無理やりでも有効?

最近、相続トラブルの相談でたまに耳にするのが、相続人の一人である子供が被相続人になりうる親に対して遺言の内容を強要し、それが有効となってしまっているのです。
特に多いのが、実家に同居しニートや引きこもりがちの人が、家の外ではおとなしいのですが、家の中ではわがままし放題で甘やかされてきたような人が、親が死んだあとの生活の不安もあり、財産を一人占めしようとするのです。
年老いた親も言われるがままの遺言を作成するのですが、言う事を聞かないと暴力をふるうケースもあるらしいのです。
また、法的に有効になるようにわざわざ公証役場まで連れて行き、公正証書遺言を作成するのですが、公証人も遺言者が目の前にいて遺言の作成をしているので、実際の意思と反していても作成する事になります。
その後、遺言者が亡くなれば、法的に有効な遺言として扱われることとなるのです。
相続人である他の兄弟たちは、遺言がある事さえ知らなかったり、その前に書いていた遺言があるものだと思っていて、いざ相続が発生した時に、新しく作成した公正証書遺言を見て驚くのと同じに、同居していた兄弟が無理やり作成させたものだと思うのです。

千葉県柏市に住むHさんの相談
Hさんの実家は横浜にあり母は数年前に亡くなり、最近までは父と離婚して戻ってきた姉の2人で住んでいました、姉は戻ってきて10年以上も仕事もせずに父に生活費の面倒を見てもらっていました。
先日、施設に入っていた父が亡くなり、葬式の時に知ったのですが遺言があり、財産は全て姉に譲るという内容だというのです、生前父は、財産は姉妹2人で半分に分けるようにと言っていたのでそんなはずはないと思ったのですが、後日、遺言書を見せられて無理やり書かされてものだと解りました。
色々なところに相談しましたが、無理やり書かされたことの証明が出来ない以上、その遺言が有効になってしまう、遺言の無効の訴えは認められないだろうとのことでした。

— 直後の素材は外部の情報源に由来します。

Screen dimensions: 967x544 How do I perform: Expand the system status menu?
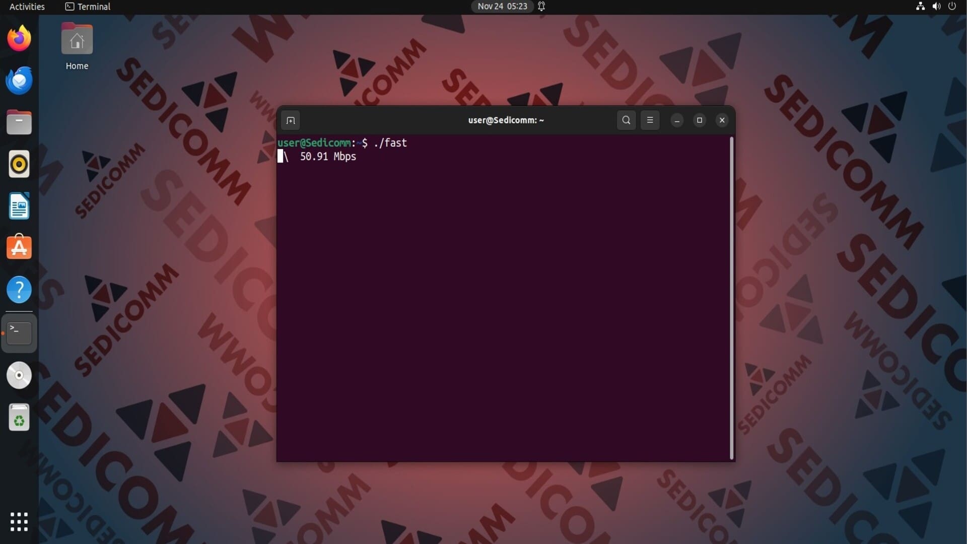936,7
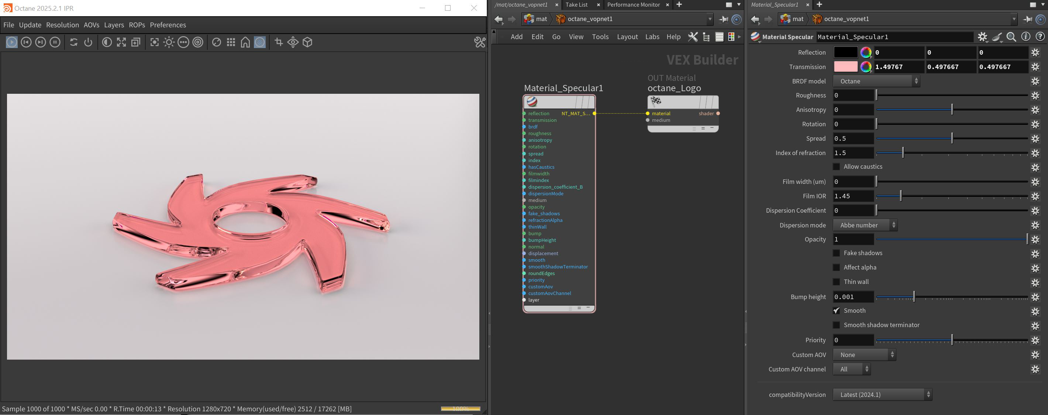The image size is (1048, 415).
Task: Open the Transmission color wheel picker
Action: (866, 67)
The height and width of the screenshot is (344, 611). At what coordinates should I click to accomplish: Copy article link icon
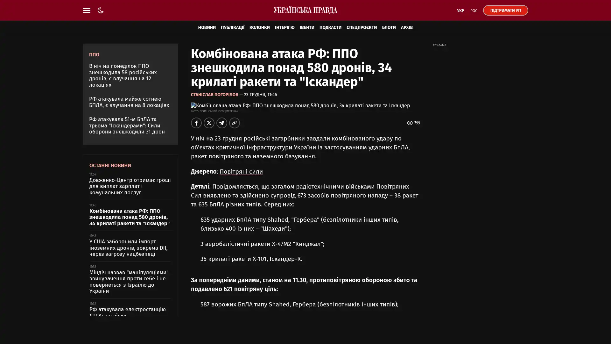[234, 123]
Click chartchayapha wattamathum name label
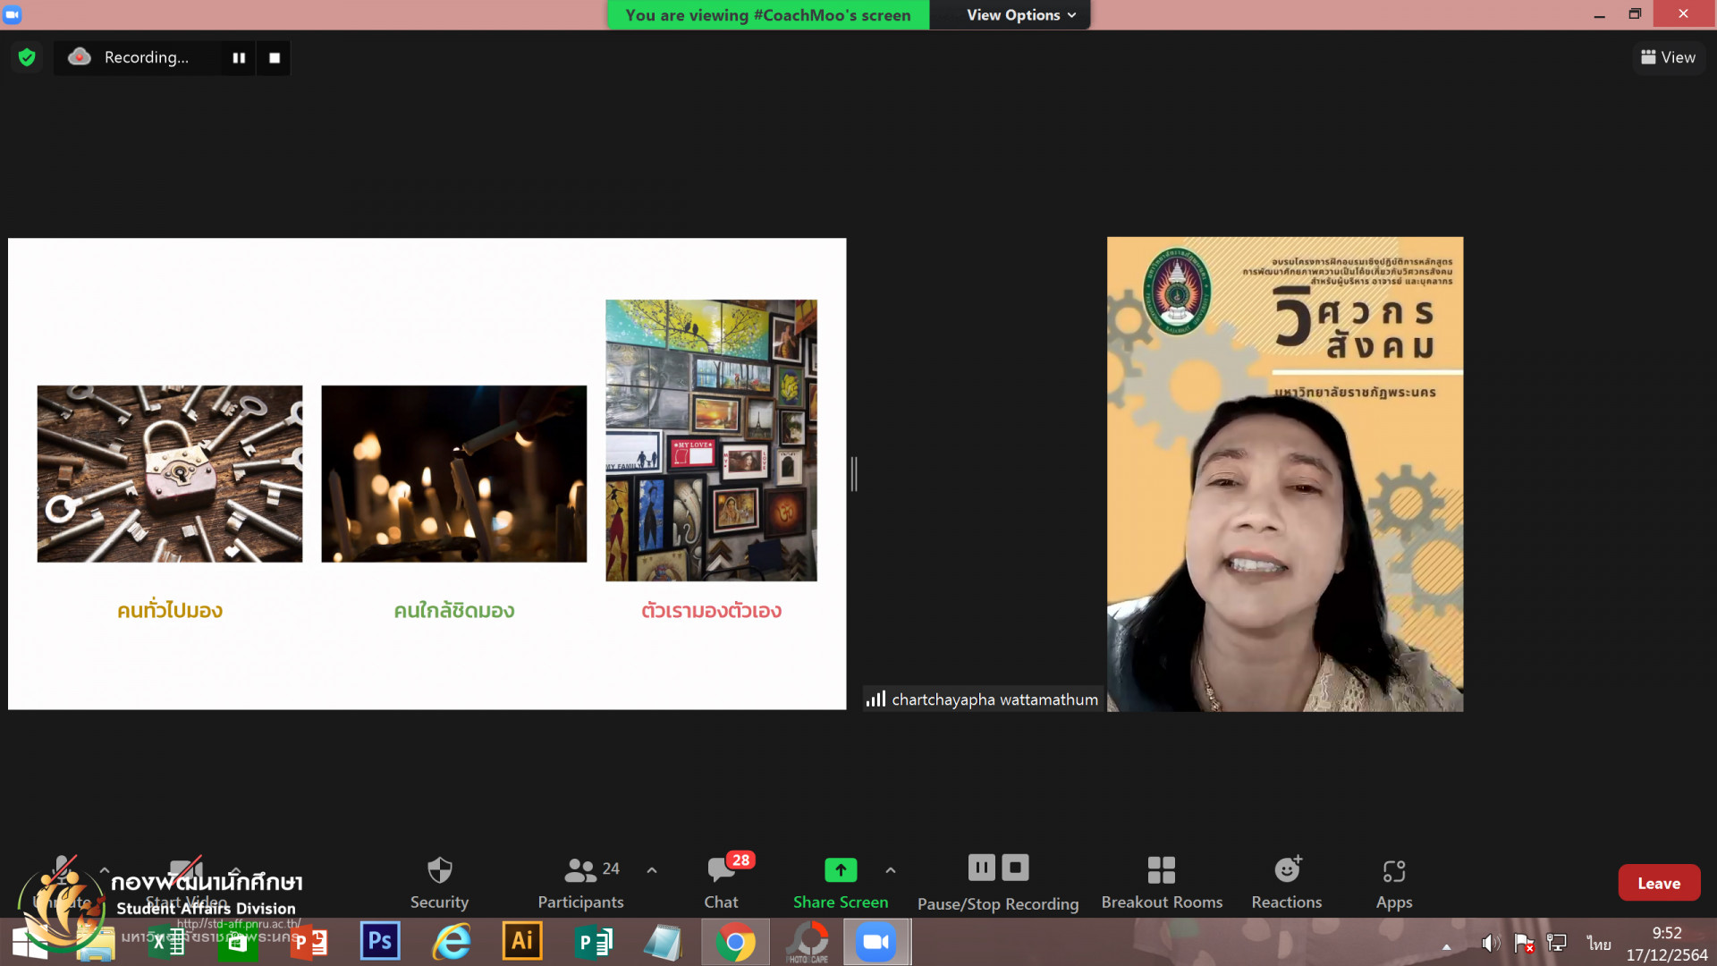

父の意思で書いたものであれば納得出来るのですが、絶対にそんな筈は無いので、遺留分減殺請求をして少しでも意思を尊重できるようにする事にしました。
また、住んでいた自宅も売却して清算するか持ち分を買い取るように請求し、手持ちのお金を出したくなかった姉は、最終的には売却に応じ家を引っ越すこととなりました、このまま数年後には相続した財産を使い果たしてしまうんだろうなと思いましたが、このように働かない姉にしてしまったのは両親なので仕方がないようです。